Coskun Research Group has recently published an article in the journal ACS Energy Letters, entitled "Molecular Surface Coating of High-Voltage Cathodes in LPSCl-Based All-Solid-State Lithium Metal Batteries". 

For more information: https://advanced.onlinelibrary.wiley.com/doi/10.1002/aenm.202504147

Abstract

Localized high-concentration electrolytes (LHCEs) improve the cycle life of lithium metal batteries (LMBs), but can potentially induce severe corrosion during rest periods, which ultimately impairs their calendar life. The corrosive effect of LHCEs on LMBs has hitherto been largely confined to lithium (Li) metal corrosion, without comprehensively considering the degradation of the cathode over time. Here, a systematic investigation of the underlying mechanism for the calendar aging of LMBs with conventional 1,2-dimethoxyethane (DME)-based LHCEs reveals that the surface degradation of a nickel-rich layered cathode, driven by the oxidative decomposition of free DME, promotes transition-metal dissolution, which in turn triggers cathode-anode crosstalk that further accelerates degradation of the Li metal.
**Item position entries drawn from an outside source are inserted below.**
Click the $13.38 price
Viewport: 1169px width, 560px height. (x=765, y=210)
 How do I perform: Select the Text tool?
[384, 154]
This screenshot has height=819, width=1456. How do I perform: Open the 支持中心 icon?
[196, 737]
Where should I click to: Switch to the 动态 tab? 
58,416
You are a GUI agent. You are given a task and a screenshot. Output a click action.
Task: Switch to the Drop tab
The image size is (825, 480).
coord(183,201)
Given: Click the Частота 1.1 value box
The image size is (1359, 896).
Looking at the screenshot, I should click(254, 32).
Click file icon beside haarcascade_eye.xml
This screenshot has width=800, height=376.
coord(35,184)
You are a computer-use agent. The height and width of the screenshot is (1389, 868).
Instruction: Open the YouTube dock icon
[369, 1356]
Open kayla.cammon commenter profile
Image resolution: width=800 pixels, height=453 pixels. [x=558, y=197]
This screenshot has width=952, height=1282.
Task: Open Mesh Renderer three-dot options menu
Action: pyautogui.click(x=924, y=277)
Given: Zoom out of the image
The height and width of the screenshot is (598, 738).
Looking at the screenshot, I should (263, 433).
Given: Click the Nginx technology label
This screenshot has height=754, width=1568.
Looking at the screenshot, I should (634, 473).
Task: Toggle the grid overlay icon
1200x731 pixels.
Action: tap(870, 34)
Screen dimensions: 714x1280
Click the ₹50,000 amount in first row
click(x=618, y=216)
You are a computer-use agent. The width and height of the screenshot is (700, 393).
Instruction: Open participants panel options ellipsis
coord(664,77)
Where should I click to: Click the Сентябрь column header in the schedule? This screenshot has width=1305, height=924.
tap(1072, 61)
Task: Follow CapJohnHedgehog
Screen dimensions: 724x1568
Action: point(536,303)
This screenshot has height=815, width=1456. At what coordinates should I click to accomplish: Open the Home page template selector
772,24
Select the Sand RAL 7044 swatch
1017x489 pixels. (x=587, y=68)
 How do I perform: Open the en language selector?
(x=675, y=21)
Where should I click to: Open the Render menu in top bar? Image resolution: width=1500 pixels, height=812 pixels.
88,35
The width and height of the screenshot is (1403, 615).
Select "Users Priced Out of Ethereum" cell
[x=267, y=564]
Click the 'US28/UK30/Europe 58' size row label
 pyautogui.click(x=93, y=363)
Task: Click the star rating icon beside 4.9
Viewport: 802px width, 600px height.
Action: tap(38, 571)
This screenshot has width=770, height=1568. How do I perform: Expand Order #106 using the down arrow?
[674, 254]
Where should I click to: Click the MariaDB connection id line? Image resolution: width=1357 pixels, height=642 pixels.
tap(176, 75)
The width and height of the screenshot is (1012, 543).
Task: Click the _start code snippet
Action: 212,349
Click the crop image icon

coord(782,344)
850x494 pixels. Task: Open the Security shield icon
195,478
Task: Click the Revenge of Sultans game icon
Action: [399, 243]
To overcome this drawback of full cells, a weakly solvating 1,2-dimethoxypropane (DMP)-based LHCE, which concurrently suppresses Li metal corrosion and solvent-driven cathode degradation, is introduced. As a result, the DMP-based LHCE achieves 81% capacity retention over 220 cycles with a 12 h rest period during every cycle. These findings highlight the critical role of cathode-side degradation in limiting the calendar life of LMBs and suggest a rational LHCE design strategy for simultaneously extending the operational and storage durability of these batteries.